The home-building industry isn't experiencing quite the good year it had in 2013, but Toll Bros. CEO Douglas C. Yearley Jr. said Thursday that "relatively flat is not such a bad thing."
"I'll take it," Yearley told the Wells Fargo Securities Industrial and Construction Conference in New York, suggesting that flat sales were an improvement over what the industry had to contend with during the housing downturn.
"We are still early in the recovery stages, and we have always anticipated that there would be bumps," he said, adding that "80 percent to 90 percent" of the markets where the Horsham-based luxury builder works are "B or better, but last year, they were B or better."
Yearley declined to disclose Toll's fiscal second-quarter results, which will be reported later in the spring.
Credit availability and factors such as the increased costs of Federal Housing Administration loans that are affecting the housing market in general don't directly have an impact on Toll's buyers, he said, noting that 20 percent of Toll Bros. home purchases are all-cash transactions, and that those who take out mortgages put 30 percent down and have an average credit score of 756.
But credit issues do affect the "food chain" of which the builder's customers are a part, Yearley said. If the starter-home market felt pressure, it would make it more difficult for Toll's buyers to sell their homes, he said.
"There are fundamental issues with consumer confidence and new household formation, and while unemployment is coming down, it is still too high," Yearley told the conference. Though college graduates are getting jobs, "they are not the ones they thought they would get."
In addition, "winter slammed us," Yearley said. Labor costs are still affecting the industry, and builders typically are not raising prices as aggressively as they did in the first six months of 2013.

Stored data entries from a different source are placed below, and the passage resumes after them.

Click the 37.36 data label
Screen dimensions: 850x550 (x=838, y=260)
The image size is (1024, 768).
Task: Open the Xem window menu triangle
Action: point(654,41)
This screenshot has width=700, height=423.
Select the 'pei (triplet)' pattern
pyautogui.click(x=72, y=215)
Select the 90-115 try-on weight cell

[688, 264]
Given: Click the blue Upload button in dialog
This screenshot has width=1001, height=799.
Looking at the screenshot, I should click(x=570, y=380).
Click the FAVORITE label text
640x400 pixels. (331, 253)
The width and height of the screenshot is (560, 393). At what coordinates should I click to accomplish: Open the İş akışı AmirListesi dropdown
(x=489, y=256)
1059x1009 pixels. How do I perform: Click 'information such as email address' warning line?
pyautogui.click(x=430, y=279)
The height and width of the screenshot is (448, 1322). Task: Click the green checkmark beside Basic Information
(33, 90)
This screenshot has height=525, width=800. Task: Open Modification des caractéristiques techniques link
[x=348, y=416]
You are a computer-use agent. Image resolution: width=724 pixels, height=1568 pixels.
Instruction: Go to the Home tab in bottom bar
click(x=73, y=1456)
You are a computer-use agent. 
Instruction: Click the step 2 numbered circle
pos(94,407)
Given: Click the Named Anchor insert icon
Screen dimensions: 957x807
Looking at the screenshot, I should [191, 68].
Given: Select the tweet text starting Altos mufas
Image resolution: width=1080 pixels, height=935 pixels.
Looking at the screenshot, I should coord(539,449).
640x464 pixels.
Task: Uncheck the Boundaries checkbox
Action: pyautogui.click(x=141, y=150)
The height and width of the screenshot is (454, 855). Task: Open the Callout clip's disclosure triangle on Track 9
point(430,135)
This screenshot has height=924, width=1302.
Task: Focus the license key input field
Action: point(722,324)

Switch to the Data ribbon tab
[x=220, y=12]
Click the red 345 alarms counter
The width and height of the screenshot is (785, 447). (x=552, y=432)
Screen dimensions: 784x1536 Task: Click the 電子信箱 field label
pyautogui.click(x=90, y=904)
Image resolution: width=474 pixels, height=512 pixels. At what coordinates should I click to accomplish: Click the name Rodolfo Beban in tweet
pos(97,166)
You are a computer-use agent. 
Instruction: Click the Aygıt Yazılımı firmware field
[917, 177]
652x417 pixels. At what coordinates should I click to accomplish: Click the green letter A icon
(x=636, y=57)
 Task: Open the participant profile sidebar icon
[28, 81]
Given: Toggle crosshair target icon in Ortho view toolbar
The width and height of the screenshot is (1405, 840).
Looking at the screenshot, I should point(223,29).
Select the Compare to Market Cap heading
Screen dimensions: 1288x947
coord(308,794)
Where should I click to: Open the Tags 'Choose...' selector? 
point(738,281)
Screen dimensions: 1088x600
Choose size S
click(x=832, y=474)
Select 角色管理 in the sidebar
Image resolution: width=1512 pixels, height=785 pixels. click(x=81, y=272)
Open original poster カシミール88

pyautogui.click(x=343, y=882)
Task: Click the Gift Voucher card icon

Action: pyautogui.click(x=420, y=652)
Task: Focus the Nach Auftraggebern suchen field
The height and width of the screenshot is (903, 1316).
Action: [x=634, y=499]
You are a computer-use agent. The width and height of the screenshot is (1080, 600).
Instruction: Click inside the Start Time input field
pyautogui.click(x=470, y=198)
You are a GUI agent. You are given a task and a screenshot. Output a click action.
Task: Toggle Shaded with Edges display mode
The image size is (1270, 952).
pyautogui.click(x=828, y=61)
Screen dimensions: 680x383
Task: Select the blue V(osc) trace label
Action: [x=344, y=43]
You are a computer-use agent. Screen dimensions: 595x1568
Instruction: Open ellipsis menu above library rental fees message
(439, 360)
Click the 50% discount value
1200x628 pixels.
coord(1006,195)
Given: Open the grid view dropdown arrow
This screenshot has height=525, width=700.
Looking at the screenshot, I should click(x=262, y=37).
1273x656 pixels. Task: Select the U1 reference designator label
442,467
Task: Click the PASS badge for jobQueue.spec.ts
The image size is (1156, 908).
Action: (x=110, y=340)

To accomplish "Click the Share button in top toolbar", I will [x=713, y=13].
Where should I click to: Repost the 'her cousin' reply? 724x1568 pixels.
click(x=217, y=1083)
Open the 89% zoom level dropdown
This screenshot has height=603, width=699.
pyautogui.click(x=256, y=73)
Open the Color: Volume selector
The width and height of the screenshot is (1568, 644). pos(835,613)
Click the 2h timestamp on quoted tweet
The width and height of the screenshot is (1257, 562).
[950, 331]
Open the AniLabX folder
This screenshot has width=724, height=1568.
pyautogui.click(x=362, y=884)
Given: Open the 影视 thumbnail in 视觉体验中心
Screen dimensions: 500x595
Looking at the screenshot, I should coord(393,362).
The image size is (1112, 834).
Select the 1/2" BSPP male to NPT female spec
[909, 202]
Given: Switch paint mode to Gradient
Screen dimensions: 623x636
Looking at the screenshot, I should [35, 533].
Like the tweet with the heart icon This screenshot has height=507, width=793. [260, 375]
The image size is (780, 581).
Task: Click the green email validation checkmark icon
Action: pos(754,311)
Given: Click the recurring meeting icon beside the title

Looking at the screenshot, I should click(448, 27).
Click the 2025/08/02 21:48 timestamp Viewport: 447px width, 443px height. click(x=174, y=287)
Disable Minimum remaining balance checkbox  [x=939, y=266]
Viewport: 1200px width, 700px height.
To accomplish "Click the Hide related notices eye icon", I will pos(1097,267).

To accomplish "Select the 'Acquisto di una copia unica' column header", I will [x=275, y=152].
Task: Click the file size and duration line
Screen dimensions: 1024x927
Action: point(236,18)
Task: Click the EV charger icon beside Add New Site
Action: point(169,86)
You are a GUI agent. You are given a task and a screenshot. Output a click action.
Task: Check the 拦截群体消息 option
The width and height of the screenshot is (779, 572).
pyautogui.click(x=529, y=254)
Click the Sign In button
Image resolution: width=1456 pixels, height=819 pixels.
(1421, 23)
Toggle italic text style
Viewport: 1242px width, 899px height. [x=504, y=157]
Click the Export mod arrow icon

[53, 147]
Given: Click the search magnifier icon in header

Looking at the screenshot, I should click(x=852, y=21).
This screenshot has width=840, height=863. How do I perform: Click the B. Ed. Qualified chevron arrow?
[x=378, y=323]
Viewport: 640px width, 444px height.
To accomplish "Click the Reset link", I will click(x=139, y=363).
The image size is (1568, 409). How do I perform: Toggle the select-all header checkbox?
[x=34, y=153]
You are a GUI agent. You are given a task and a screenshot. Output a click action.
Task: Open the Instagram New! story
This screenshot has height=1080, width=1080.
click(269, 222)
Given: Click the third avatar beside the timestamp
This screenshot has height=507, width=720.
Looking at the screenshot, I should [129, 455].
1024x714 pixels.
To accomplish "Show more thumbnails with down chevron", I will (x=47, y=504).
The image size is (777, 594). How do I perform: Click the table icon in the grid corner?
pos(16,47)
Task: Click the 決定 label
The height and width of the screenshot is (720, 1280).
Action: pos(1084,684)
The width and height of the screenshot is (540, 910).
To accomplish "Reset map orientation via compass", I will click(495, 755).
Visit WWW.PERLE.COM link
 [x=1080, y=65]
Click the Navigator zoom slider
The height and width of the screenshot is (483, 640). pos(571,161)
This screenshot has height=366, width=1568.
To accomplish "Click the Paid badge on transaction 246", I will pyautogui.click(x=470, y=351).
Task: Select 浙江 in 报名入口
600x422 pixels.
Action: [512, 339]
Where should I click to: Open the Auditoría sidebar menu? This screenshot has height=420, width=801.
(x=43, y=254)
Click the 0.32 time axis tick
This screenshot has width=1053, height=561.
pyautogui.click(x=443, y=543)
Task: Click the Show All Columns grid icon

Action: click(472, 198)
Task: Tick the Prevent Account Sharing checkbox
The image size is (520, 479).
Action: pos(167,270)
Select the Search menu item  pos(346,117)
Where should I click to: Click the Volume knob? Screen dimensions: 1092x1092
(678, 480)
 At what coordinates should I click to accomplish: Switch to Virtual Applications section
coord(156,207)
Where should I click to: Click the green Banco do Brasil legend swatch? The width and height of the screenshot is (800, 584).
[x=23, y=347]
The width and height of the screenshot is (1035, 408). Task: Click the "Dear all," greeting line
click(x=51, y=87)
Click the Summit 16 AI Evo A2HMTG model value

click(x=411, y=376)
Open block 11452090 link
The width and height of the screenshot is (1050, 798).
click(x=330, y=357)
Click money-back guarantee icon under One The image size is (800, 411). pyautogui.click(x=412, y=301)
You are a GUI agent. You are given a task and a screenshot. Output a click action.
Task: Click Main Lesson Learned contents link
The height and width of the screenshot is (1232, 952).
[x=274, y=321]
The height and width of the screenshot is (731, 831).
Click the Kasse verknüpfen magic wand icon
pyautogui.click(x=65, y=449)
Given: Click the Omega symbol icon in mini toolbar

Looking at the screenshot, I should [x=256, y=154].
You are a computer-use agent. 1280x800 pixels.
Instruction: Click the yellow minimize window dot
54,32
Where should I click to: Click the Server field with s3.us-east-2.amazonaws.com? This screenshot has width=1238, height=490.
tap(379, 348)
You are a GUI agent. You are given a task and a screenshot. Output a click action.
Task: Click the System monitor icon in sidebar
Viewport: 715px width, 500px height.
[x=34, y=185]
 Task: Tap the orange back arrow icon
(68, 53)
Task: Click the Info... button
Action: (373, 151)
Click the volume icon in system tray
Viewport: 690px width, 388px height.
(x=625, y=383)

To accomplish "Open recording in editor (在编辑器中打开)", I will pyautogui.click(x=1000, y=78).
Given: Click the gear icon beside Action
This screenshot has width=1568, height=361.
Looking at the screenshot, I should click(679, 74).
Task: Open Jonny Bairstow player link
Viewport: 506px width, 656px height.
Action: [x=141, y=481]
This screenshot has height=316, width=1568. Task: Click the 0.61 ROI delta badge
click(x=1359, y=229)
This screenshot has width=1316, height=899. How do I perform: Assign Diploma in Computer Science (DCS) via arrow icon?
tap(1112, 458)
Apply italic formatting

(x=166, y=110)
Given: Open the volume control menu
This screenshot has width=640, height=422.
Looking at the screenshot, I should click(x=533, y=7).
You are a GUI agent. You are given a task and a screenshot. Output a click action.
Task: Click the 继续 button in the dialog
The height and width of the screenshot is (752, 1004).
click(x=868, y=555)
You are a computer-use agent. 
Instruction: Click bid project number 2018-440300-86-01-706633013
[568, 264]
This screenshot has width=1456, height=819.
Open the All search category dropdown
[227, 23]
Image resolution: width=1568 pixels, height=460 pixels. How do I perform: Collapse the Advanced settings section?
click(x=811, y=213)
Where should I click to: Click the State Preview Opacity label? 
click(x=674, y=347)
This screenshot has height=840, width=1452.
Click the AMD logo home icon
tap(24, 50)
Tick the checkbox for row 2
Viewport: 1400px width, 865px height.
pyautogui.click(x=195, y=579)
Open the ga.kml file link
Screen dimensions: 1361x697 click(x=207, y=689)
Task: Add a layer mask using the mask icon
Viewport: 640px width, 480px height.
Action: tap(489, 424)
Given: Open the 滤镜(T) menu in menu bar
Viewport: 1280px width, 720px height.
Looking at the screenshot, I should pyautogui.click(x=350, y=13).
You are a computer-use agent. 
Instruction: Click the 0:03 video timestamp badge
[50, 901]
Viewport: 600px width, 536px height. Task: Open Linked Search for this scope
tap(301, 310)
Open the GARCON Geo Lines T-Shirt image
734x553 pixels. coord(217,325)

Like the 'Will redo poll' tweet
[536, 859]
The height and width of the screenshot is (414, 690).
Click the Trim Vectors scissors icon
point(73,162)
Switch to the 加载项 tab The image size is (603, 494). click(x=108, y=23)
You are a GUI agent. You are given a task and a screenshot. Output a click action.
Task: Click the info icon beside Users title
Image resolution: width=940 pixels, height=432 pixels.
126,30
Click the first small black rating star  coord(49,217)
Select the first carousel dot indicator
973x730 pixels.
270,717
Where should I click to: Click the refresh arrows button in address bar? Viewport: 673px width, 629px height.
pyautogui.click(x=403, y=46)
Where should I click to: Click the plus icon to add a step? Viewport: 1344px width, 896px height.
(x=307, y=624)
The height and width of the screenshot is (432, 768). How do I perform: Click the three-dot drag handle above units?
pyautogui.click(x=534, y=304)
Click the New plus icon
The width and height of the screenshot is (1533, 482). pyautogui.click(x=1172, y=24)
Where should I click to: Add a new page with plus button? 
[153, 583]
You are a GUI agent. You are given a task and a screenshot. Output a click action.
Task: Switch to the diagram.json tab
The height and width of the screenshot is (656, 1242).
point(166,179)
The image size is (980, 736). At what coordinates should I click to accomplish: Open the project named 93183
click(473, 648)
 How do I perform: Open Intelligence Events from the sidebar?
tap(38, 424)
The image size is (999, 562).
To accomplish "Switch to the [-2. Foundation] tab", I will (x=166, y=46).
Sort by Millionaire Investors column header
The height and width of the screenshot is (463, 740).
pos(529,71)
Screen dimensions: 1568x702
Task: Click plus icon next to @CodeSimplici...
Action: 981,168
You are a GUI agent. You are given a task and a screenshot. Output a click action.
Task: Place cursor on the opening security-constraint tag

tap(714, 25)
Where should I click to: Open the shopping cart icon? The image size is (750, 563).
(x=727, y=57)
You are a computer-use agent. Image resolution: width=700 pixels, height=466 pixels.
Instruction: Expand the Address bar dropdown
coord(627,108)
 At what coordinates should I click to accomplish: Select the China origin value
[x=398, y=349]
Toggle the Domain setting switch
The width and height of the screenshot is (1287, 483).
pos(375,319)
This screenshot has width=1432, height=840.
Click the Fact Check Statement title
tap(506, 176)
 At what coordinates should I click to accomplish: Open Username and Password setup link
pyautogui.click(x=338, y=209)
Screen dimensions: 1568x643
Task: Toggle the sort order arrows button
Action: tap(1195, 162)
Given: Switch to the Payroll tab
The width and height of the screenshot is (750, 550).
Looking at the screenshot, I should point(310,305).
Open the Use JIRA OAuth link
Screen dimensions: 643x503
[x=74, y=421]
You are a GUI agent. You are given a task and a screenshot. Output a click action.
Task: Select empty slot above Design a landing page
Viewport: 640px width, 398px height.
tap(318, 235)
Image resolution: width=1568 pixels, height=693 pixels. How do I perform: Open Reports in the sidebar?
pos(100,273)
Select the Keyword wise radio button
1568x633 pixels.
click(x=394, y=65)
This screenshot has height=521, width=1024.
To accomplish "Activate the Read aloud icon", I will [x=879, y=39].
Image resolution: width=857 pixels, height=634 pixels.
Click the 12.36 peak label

Toll Bros. is raising prices, but in many cases the increases are reflecting the reality of the market. The best example is coastal California, where Toll acquired Shapell Industries' home-building division and 5,200 lots for $1.6 billion.
"We knew their pricing was too conservative, so the day after we closed on the purchase, we raised it $50,000," said Yearley, adding, "So far, so good."
Although some less-well-positioned lots there and elsewhere are being sold to raise $400 million to $500 million of Shapell's price, the continually improving California market now accounts for 25 percent of Toll's business, Yearley said.
"California markets need to be big to be successful," he said, but was quick to add that it would not be good business to be bigger than that.
Right now, 40 percent of Toll's business is in the Washington-to-Boston corridor, with the Dallas and Houston markets expanding fast.
Its City Living division in New York has seen sale-price increases from $1,000 to $2,000 a square foot, meaning that Toll "has ridden the [real estate] cycle with great luck and skill," Yearley said.
Toll also is attempting to grow its rental-apartment business, with 5,000 units in development, he said.